→ GOAL:
Reproduce each of the dataset entries below verbatim, line by line, without omitting or altering any of them.

Dataset entries:
>> begin

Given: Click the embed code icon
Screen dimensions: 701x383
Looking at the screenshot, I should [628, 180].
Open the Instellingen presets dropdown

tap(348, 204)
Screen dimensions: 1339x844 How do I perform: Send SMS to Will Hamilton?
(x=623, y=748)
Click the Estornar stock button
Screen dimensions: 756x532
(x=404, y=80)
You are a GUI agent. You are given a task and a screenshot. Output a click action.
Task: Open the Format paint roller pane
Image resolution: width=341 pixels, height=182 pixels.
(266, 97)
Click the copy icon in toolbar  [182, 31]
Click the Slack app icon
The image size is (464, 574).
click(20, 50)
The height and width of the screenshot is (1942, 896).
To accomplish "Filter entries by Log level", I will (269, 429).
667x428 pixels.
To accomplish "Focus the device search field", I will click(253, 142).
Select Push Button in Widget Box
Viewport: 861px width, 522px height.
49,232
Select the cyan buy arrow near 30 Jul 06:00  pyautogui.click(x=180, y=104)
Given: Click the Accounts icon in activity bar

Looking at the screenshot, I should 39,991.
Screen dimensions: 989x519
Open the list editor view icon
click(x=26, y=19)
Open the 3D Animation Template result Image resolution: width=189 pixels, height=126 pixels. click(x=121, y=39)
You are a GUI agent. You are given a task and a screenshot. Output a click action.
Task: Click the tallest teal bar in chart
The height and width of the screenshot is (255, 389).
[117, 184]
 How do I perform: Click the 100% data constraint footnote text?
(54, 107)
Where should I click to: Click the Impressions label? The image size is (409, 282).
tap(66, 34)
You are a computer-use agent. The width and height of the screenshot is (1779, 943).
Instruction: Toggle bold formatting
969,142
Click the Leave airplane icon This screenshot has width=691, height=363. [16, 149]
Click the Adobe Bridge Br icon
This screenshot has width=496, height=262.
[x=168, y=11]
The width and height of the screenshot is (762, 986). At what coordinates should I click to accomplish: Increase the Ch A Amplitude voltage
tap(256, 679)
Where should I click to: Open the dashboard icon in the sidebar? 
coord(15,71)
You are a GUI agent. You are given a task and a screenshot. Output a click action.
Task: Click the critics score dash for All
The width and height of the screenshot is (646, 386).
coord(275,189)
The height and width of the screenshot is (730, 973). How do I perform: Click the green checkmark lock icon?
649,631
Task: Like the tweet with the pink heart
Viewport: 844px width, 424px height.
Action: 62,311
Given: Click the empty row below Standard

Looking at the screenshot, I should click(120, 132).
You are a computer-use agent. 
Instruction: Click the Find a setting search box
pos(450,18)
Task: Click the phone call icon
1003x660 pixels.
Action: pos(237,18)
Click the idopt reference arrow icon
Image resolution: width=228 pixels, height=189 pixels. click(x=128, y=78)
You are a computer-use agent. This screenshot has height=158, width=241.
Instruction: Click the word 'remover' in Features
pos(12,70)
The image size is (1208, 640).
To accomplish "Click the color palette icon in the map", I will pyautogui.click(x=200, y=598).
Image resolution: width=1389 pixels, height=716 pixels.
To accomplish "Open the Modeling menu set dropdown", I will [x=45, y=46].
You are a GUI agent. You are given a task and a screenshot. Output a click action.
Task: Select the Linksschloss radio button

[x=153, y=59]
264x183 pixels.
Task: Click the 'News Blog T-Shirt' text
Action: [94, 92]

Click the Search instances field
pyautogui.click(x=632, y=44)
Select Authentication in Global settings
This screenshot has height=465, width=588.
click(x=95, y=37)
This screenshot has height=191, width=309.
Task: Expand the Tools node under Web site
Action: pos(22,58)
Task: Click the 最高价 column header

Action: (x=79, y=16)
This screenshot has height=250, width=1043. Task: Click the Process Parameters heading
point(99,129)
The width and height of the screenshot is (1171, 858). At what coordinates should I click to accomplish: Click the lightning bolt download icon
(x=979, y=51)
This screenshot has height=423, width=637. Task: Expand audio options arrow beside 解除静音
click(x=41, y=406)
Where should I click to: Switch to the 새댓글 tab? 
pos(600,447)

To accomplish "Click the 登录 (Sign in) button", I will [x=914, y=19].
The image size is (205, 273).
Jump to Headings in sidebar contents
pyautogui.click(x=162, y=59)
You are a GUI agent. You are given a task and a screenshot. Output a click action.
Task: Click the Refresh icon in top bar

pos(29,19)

>> end

→ EXERCISE SOLUTION:
Given: Click the embed code icon
Screen dimensions: 701x383
Looking at the screenshot, I should [628, 180].
Open the Instellingen presets dropdown

tap(348, 204)
Screen dimensions: 1339x844 How do I perform: Send SMS to Will Hamilton?
(x=623, y=748)
Click the Estornar stock button
Screen dimensions: 756x532
(x=404, y=80)
You are a GUI agent. You are given a task and a screenshot. Output a click action.
Task: Open the Format paint roller pane
Image resolution: width=341 pixels, height=182 pixels.
(266, 97)
Click the copy icon in toolbar  [182, 31]
Click the Slack app icon
The image size is (464, 574).
click(20, 50)
The height and width of the screenshot is (1942, 896).
To accomplish "Filter entries by Log level", I will (269, 429).
667x428 pixels.
To accomplish "Focus the device search field", I will click(253, 142).
Select Push Button in Widget Box
Viewport: 861px width, 522px height.
49,232
Select the cyan buy arrow near 30 Jul 06:00  pyautogui.click(x=180, y=104)
Given: Click the Accounts icon in activity bar

Looking at the screenshot, I should 39,991.
Screen dimensions: 989x519
Open the list editor view icon
click(x=26, y=19)
Open the 3D Animation Template result Image resolution: width=189 pixels, height=126 pixels. click(x=121, y=39)
You are a GUI agent. You are given a task and a screenshot. Output a click action.
Task: Click the tallest teal bar in chart
The height and width of the screenshot is (255, 389).
[117, 184]
 How do I perform: Click the 100% data constraint footnote text?
(54, 107)
Where should I click to: Click the Impressions label? The image size is (409, 282).
tap(66, 34)
You are a computer-use agent. The width and height of the screenshot is (1779, 943).
Instruction: Toggle bold formatting
969,142
Click the Leave airplane icon This screenshot has width=691, height=363. [16, 149]
Click the Adobe Bridge Br icon
This screenshot has width=496, height=262.
[x=168, y=11]
The width and height of the screenshot is (762, 986). At what coordinates should I click to accomplish: Increase the Ch A Amplitude voltage
tap(256, 679)
Where should I click to: Open the dashboard icon in the sidebar? 
coord(15,71)
You are a GUI agent. You are given a task and a screenshot. Output a click action.
Task: Click the critics score dash for All
The width and height of the screenshot is (646, 386).
coord(275,189)
The height and width of the screenshot is (730, 973). How do I perform: Click the green checkmark lock icon?
649,631
Task: Like the tweet with the pink heart
Viewport: 844px width, 424px height.
Action: 62,311
Given: Click the empty row below Standard

Looking at the screenshot, I should click(120, 132).
You are a computer-use agent. 
Instruction: Click the Find a setting search box
pos(450,18)
Task: Click the phone call icon
1003x660 pixels.
Action: pos(237,18)
Click the idopt reference arrow icon
Image resolution: width=228 pixels, height=189 pixels. click(x=128, y=78)
You are a computer-use agent. This screenshot has height=158, width=241.
Instruction: Click the word 'remover' in Features
pos(12,70)
The image size is (1208, 640).
To accomplish "Click the color palette icon in the map", I will pyautogui.click(x=200, y=598).
Image resolution: width=1389 pixels, height=716 pixels.
To accomplish "Open the Modeling menu set dropdown", I will [x=45, y=46].
You are a GUI agent. You are given a task and a screenshot. Output a click action.
Task: Select the Linksschloss radio button

[x=153, y=59]
264x183 pixels.
Task: Click the 'News Blog T-Shirt' text
Action: [94, 92]

Click the Search instances field
pyautogui.click(x=632, y=44)
Select Authentication in Global settings
This screenshot has height=465, width=588.
click(x=95, y=37)
This screenshot has height=191, width=309.
Task: Expand the Tools node under Web site
Action: pos(22,58)
Task: Click the 最高价 column header

Action: (x=79, y=16)
This screenshot has height=250, width=1043. Task: Click the Process Parameters heading
point(99,129)
The width and height of the screenshot is (1171, 858). At what coordinates should I click to accomplish: Click the lightning bolt download icon
(x=979, y=51)
This screenshot has height=423, width=637. Task: Expand audio options arrow beside 解除静音
click(x=41, y=406)
Where should I click to: Switch to the 새댓글 tab? 
pos(600,447)

To accomplish "Click the 登录 (Sign in) button", I will [x=914, y=19].
The image size is (205, 273).
Jump to Headings in sidebar contents
pyautogui.click(x=162, y=59)
You are a GUI agent. You are given a task and a screenshot. Output a click action.
Task: Click the Refresh icon in top bar

pos(29,19)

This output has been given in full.